To ensure access to care and improved health outcomes, Trillium Medicaid providers are contractually obligated to comply with the Oregon Health Authority access requirements. Please review the below access requirements and contact your dedicated Provider Engagement Representative if you have any questions.

OHA Appointment Access Requirements
Providers shall make Covered Services available 24 hours a day, seven (7) days a week. For after-hours care, Providers are to have an on-call physician/nurse or a messaging system advising members how to seek after-hours care.

All Providers are required to prioritize timely access for prioritized population members:

  • Pregnant women
  • Children ages birth through (5) years

Physical Health (Primary Care and Specialists) Appointment Access Standards
 Appointment Type & Access Standard

  • Emergency: Immediate or referred to an emergency department depending on the member’s condition
  • Urgent: Within 72 hours or as indicated in initial screening and in accordance with OAR 410-141-3840 (48 hours NCQA)
  • Well Care (Routine): Within 4 weeks, or as otherwise required by applicable care coordination rules including OAR 410-141-3860- 410-141-3870

Behavioral Health (Non-Specialty/Non-Priority Populations) Appointment Access Standards
 Appointment Type & Access Standard

  • Urgent Care: Within 24 hours
  • Routine Care: Assessment within seven (7) days of the request, with a second appointment occurring as clinically appropriate.

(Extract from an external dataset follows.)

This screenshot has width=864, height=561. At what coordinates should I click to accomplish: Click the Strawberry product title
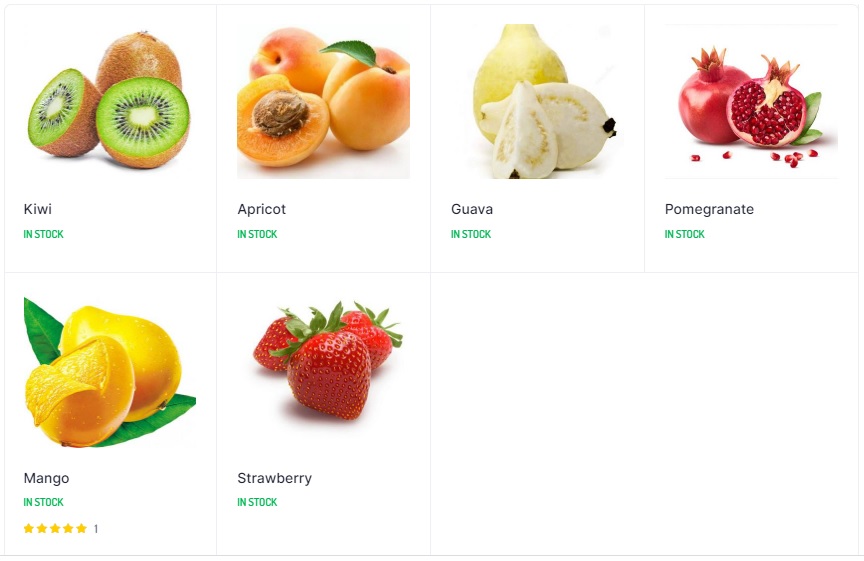(274, 478)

Specialty Behavioral Health (Priority Populations) Appointment Access Standards
Priority access order for entry per OAR 309-019-0135:

  1. Individuals who are pregnant and using substances intravenously
  2. Individuals who are pregnant
  3. Individuals who are using substances intravenously; and
  4. Individuals or families with dependent children.

* If a timeframe cannot be met due to lack of capacity, the member must be placed on a waitlist and provided interim services within 72 hours of being put on a waitlist. Interim services must be provided.

Appointment Type & Access Standard

  • Urgent Care: Within 24 hours
  • Opioid use disorder: Assessment and entry within 72 hours
  • Medication assisted treatment: As quickly as possible, not to exceed 72 hours for assessment and entry
  • IV drug users including heroin: Immediate assessment and entry. Admission for treatment in a residential level of care is required within fourteen (14) days of request, or, if interim series are necessary due to capacity restrictions, admission must commence within 120 days from placement on a waitlist
  • Children with serious emotional disturbance (as defined in OAR 410-141-3500): Any limits that the Authority may specify in the contract or in sub regulatory guidance
  • Pregnant women, veterans and their families, women with children, unpaid caregivers, families, and children ages birth through five years, individuals with HIV/AIDS or tuberculosis, individuals at the risk of first episode psychosis and the I/DD population: Immediate assessment and entry. If interim services are necessary due to capacity restrictions, treatment at appropriate level of care must commence within 120 days from placement on a waitlist

* For additional information, see OAR 410-141-3840, OAR 410-141-3860, OAR 410-141-3870, and OAR 309-019-0135.